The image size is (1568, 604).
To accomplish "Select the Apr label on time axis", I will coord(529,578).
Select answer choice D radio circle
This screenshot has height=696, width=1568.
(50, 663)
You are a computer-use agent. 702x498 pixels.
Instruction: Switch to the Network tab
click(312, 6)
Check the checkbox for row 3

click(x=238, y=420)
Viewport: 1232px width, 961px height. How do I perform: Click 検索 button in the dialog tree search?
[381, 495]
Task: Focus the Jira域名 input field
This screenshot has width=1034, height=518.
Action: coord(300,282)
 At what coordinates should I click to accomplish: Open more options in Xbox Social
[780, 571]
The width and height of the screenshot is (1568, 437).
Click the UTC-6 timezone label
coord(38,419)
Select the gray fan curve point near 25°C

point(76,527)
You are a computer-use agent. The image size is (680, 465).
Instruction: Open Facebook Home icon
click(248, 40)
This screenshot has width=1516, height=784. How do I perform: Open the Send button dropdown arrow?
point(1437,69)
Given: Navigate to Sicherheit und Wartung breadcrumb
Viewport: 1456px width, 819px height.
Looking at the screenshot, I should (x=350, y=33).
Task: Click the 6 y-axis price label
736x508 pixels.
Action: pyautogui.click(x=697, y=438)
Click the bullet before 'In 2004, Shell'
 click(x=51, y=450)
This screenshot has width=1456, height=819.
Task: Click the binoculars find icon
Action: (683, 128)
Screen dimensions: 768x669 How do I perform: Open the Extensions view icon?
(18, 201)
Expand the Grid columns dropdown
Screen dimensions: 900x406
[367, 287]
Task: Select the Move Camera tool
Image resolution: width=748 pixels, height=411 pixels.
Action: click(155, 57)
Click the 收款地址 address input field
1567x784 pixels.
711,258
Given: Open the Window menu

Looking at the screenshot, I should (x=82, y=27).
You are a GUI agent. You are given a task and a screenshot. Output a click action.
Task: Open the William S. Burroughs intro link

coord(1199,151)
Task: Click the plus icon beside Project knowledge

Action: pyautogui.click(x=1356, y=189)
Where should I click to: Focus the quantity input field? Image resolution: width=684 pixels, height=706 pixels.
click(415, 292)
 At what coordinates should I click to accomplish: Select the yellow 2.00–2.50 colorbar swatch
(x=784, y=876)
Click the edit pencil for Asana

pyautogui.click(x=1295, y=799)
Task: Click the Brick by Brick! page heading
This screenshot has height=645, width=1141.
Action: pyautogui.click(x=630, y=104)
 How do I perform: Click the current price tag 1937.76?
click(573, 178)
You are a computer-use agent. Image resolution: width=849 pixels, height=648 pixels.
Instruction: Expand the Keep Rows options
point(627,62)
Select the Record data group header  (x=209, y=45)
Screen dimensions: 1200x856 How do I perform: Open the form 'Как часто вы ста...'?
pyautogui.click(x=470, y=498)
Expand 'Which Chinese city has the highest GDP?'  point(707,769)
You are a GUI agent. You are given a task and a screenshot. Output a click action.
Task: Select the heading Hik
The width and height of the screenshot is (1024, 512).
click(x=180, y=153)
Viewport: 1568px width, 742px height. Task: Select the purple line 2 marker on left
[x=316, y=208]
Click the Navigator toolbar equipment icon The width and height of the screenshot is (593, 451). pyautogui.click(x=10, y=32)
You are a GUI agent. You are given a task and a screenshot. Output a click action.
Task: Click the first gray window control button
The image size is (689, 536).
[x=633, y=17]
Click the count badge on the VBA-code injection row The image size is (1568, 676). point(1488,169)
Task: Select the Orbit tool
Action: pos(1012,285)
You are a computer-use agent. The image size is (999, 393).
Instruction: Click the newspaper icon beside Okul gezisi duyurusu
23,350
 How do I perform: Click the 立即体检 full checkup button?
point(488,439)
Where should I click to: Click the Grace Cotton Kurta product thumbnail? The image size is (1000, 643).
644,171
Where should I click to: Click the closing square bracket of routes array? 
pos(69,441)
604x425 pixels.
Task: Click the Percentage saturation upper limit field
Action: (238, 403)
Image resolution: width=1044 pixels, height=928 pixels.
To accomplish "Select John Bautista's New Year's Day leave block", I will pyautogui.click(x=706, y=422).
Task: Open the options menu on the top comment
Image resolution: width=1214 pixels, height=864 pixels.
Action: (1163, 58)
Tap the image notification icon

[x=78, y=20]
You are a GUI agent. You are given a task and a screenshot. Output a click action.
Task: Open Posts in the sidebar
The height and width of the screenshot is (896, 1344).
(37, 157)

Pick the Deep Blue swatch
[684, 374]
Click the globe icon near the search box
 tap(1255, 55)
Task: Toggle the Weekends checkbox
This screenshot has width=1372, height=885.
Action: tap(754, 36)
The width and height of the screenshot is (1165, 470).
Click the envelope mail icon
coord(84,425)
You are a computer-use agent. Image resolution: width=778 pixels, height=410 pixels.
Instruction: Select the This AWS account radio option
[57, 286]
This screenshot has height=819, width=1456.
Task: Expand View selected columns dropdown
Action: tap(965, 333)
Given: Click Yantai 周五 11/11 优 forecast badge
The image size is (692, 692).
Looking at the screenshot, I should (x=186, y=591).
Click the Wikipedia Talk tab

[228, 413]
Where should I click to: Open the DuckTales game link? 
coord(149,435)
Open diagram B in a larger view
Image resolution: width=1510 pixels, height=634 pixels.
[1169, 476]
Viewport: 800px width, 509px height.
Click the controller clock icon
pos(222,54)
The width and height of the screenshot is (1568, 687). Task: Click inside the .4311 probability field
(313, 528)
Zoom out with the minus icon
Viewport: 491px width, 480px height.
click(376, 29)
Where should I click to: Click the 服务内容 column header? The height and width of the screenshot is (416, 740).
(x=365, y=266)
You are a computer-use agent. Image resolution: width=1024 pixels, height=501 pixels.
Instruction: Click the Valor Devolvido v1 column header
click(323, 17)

####

WRITTEN INSTRUCTION:
Please return all of the entries above, copying every line without a single change.

REPLY:
The image size is (1568, 604).
To accomplish "Select the Apr label on time axis", I will coord(529,578).
Select answer choice D radio circle
This screenshot has height=696, width=1568.
(50, 663)
You are a computer-use agent. 702x498 pixels.
Instruction: Switch to the Network tab
click(312, 6)
Check the checkbox for row 3

click(x=238, y=420)
Viewport: 1232px width, 961px height. How do I perform: Click 検索 button in the dialog tree search?
[381, 495]
Task: Focus the Jira域名 input field
This screenshot has width=1034, height=518.
Action: coord(300,282)
 At what coordinates should I click to accomplish: Open more options in Xbox Social
[780, 571]
The width and height of the screenshot is (1568, 437).
Click the UTC-6 timezone label
coord(38,419)
Select the gray fan curve point near 25°C

point(76,527)
You are a computer-use agent. The image size is (680, 465).
Instruction: Open Facebook Home icon
click(248, 40)
This screenshot has width=1516, height=784. How do I perform: Open the Send button dropdown arrow?
point(1437,69)
Given: Navigate to Sicherheit und Wartung breadcrumb
Viewport: 1456px width, 819px height.
Looking at the screenshot, I should (x=350, y=33).
Task: Click the 6 y-axis price label
736x508 pixels.
Action: pyautogui.click(x=697, y=438)
Click the bullet before 'In 2004, Shell'
 click(x=51, y=450)
This screenshot has width=1456, height=819.
Task: Click the binoculars find icon
Action: (683, 128)
Screen dimensions: 768x669 How do I perform: Open the Extensions view icon?
(18, 201)
Expand the Grid columns dropdown
Screen dimensions: 900x406
[367, 287]
Task: Select the Move Camera tool
Image resolution: width=748 pixels, height=411 pixels.
Action: click(155, 57)
Click the 收款地址 address input field
1567x784 pixels.
711,258
Given: Open the Window menu

Looking at the screenshot, I should (x=82, y=27).
You are a GUI agent. You are given a task and a screenshot. Output a click action.
Task: Open the William S. Burroughs intro link

coord(1199,151)
Task: Click the plus icon beside Project knowledge

Action: pyautogui.click(x=1356, y=189)
Where should I click to: Focus the quantity input field? Image resolution: width=684 pixels, height=706 pixels.
click(415, 292)
 At what coordinates should I click to accomplish: Select the yellow 2.00–2.50 colorbar swatch
(x=784, y=876)
Click the edit pencil for Asana

pyautogui.click(x=1295, y=799)
Task: Click the Brick by Brick! page heading
This screenshot has height=645, width=1141.
Action: pyautogui.click(x=630, y=104)
 How do I perform: Click the current price tag 1937.76?
click(573, 178)
You are a computer-use agent. Image resolution: width=849 pixels, height=648 pixels.
Instruction: Expand the Keep Rows options
point(627,62)
Select the Record data group header  (x=209, y=45)
Screen dimensions: 1200x856 How do I perform: Open the form 'Как часто вы ста...'?
pyautogui.click(x=470, y=498)
Expand 'Which Chinese city has the highest GDP?'  point(707,769)
You are a GUI agent. You are given a task and a screenshot. Output a click action.
Task: Select the heading Hik
The width and height of the screenshot is (1024, 512).
click(x=180, y=153)
Viewport: 1568px width, 742px height. Task: Select the purple line 2 marker on left
[x=316, y=208]
Click the Navigator toolbar equipment icon The width and height of the screenshot is (593, 451). pyautogui.click(x=10, y=32)
You are a GUI agent. You are given a task and a screenshot. Output a click action.
Task: Click the first gray window control button
The image size is (689, 536).
[x=633, y=17]
Click the count badge on the VBA-code injection row The image size is (1568, 676). point(1488,169)
Task: Select the Orbit tool
Action: pos(1012,285)
You are a computer-use agent. The image size is (999, 393).
Instruction: Click the newspaper icon beside Okul gezisi duyurusu
23,350
 How do I perform: Click the 立即体检 full checkup button?
point(488,439)
Where should I click to: Click the Grace Cotton Kurta product thumbnail? The image size is (1000, 643).
644,171
Where should I click to: Click the closing square bracket of routes array? 
pos(69,441)
604x425 pixels.
Task: Click the Percentage saturation upper limit field
Action: (238, 403)
Image resolution: width=1044 pixels, height=928 pixels.
To accomplish "Select John Bautista's New Year's Day leave block", I will pyautogui.click(x=706, y=422).
Task: Open the options menu on the top comment
Image resolution: width=1214 pixels, height=864 pixels.
Action: (1163, 58)
Tap the image notification icon

[x=78, y=20]
You are a GUI agent. You are given a task and a screenshot. Output a click action.
Task: Open Posts in the sidebar
The height and width of the screenshot is (896, 1344).
(37, 157)

Pick the Deep Blue swatch
[684, 374]
Click the globe icon near the search box
 tap(1255, 55)
Task: Toggle the Weekends checkbox
This screenshot has width=1372, height=885.
Action: tap(754, 36)
The width and height of the screenshot is (1165, 470).
Click the envelope mail icon
coord(84,425)
You are a computer-use agent. Image resolution: width=778 pixels, height=410 pixels.
Instruction: Select the This AWS account radio option
[57, 286]
This screenshot has height=819, width=1456.
Task: Expand View selected columns dropdown
Action: tap(965, 333)
Given: Click Yantai 周五 11/11 优 forecast badge
The image size is (692, 692).
Looking at the screenshot, I should (x=186, y=591).
Click the Wikipedia Talk tab

[228, 413]
Where should I click to: Open the DuckTales game link? 
coord(149,435)
Open diagram B in a larger view
Image resolution: width=1510 pixels, height=634 pixels.
[1169, 476]
Viewport: 800px width, 509px height.
Click the controller clock icon
pos(222,54)
The width and height of the screenshot is (1568, 687). Task: Click inside the .4311 probability field
(313, 528)
Zoom out with the minus icon
Viewport: 491px width, 480px height.
click(376, 29)
Where should I click to: Click the 服务内容 column header? The height and width of the screenshot is (416, 740).
(x=365, y=266)
You are a computer-use agent. Image resolution: width=1024 pixels, height=501 pixels.
Instruction: Click the Valor Devolvido v1 column header
click(323, 17)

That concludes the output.